Patrolling the Boundary  – a view from the outfield

John Holder dropped me a line yesterday, sharing his views on Chris Gayle’s recent reply to his critics via instagram (which you can read here):

http://www.theguardian.com/sport/2016/jan/20/chris-gayle-hits-out-at-critics-but-says-he-wants-another-stint-in-australia

Hi David,

Gayle’s pathetic outburst after leaving the BBL, saying that his critics can kiss his black ass demonstrated clearly how arrogant and stupid he really is. Only someone lacking humility would say that the Aussie cricket public loves him would make that comment, even if it was true.

His comment to the female interviewer was unprofessional, totally out-of-place and NOT FUNNY. The £5000 fine imposed by his club should have been the end of the matter and Ian Chappell’s call for him to be banned by cricket boards around the world was hypocritical and way over the top.
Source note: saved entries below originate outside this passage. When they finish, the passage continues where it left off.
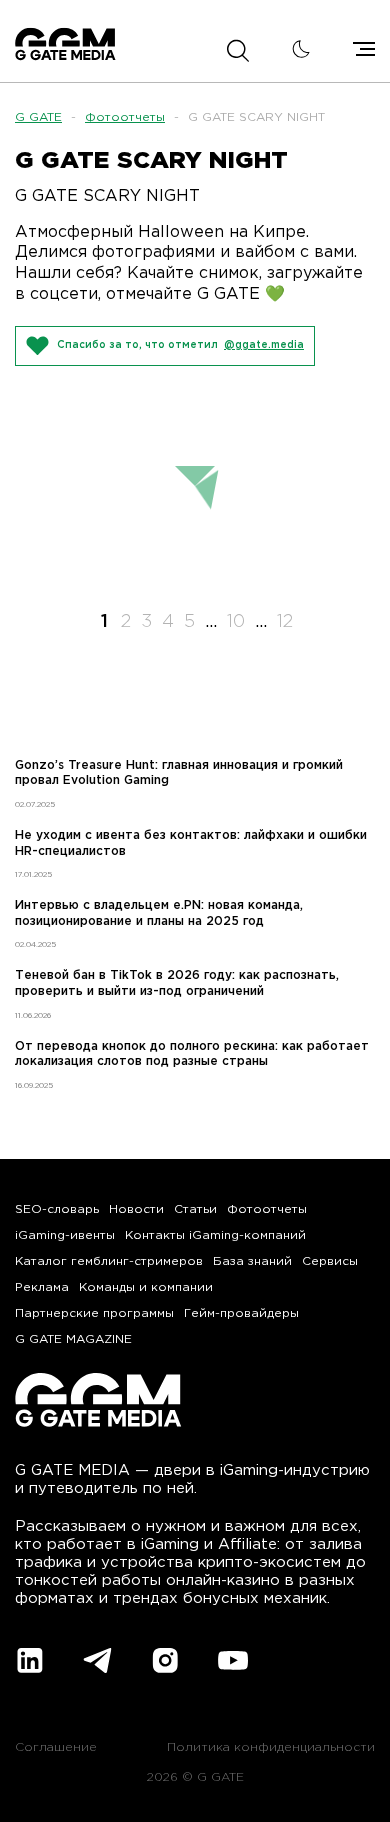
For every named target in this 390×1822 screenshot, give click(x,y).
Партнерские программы (94, 1313)
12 (285, 622)
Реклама (42, 1287)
Chappell’s career was littered with instances of bad behaviour, one of which I witnessed, so he should have been the last person to criticise.

But after Gayle’s vulgar outburst, I would be glad if he was banned by boards around the world.

He would have been better putting his foot in his mouth.

Regards

John

I replied:

Hi John

Entirely agree with you!

It didn’t surprise me one little bit that Gayle came out with his offensive tirade.

It showed he had no remorse whatsoever – or even any empathy regarding the offence he had caused.

I totally supported Chappell’s (admittedly hypocritical) call for his ban – not so much because of what he’d done, but because it was a reflection of the appalling lout he is – and the incredibly destabilising and cancerous effect he has on young cricketers, teammates and supporters.

I fear his outburst will be ignored and his malign, insidious influence will pervade the game for a few years yet, unfortunately.

All the best

David

John Holder is a highly respected former international umpire, who stood in Tests & ODIs between 1988-2001, and in 1st-class cricket from 1982-2009. He was also the innovative mind behind the introduction of the ‘bowl-out’ to settle washed out one-day games.